0
votes

I am developing a web based analytics application which will provide model training and testing features via UI. To do this i had used django with scikit learn.

django with spark on local machine (windows)

Now, I want to do this at big data scale using spark. Using django as the backend framework for handling requests and spark to do the processing and modelling

Django+pyspark on local machine (windows) and spark on remote cluster

I had setup a django project and setup spark on a cluster of two linux machines along with hdfs.

I am assuming that uploading / downloading / streaming of data to that hdfs is already implemented.

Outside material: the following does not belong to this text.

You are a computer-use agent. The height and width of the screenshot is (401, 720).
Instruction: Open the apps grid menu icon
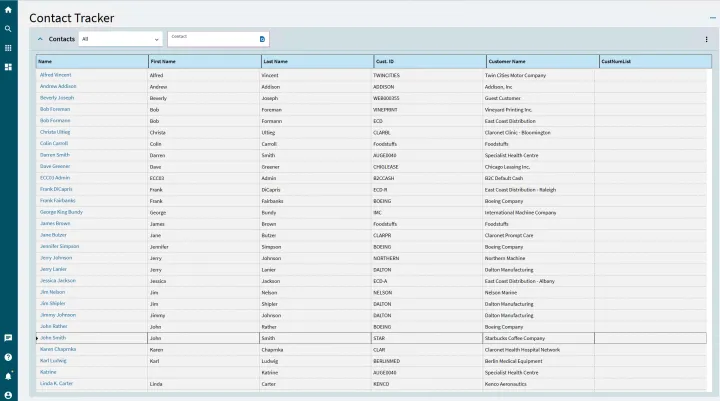pyautogui.click(x=8, y=47)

I write each model as a view in the django project and the implementation of the view has code written using pyspark. I had used pyspark to create a connection to the spark setup on linux cluster.

import pandas as pd
import numpy as np
import os

from pyspark import SparkConf, SparkContext
from pyspark.sql import SparkSession
from pyspark.ml import Pipeline
from pyspark.ml.feature import StringIndexer, VectorAssembler, IndexToString
from pyspark.ml.classification import DecisionTreeClassifier
from pyspark.ml.evaluation import MulticlassClassificationEvaluator

def sample_model_code(trainData, trainDataFileType, trainDataDelimiter,
                      testData, testDataFileType, testDataDelimiter,
                      targetIndexTrainData, targetIndexTestData,
                      modelName):

    # trainData = "D:/training-data.csv"
    # trainDataFileType = "csv"
    # trainDataDelimiter = ","
    # testData = "D:/test-data.csv"
    # testDataFileType = "csv"
    # testDataDelimiter = ","
    # targetIndexTrainData = 44
    # targetIndexTestData = 44
    # modelName = "test_model"

    conf = SparkConf().setMaster("local").setAppName("creditDecisonApp2")
    sc = SparkContext(conf = conf)  
    spark = SparkSession(sc)

    # spark.conf.set("spark.sql.shuffle.partitions", "2")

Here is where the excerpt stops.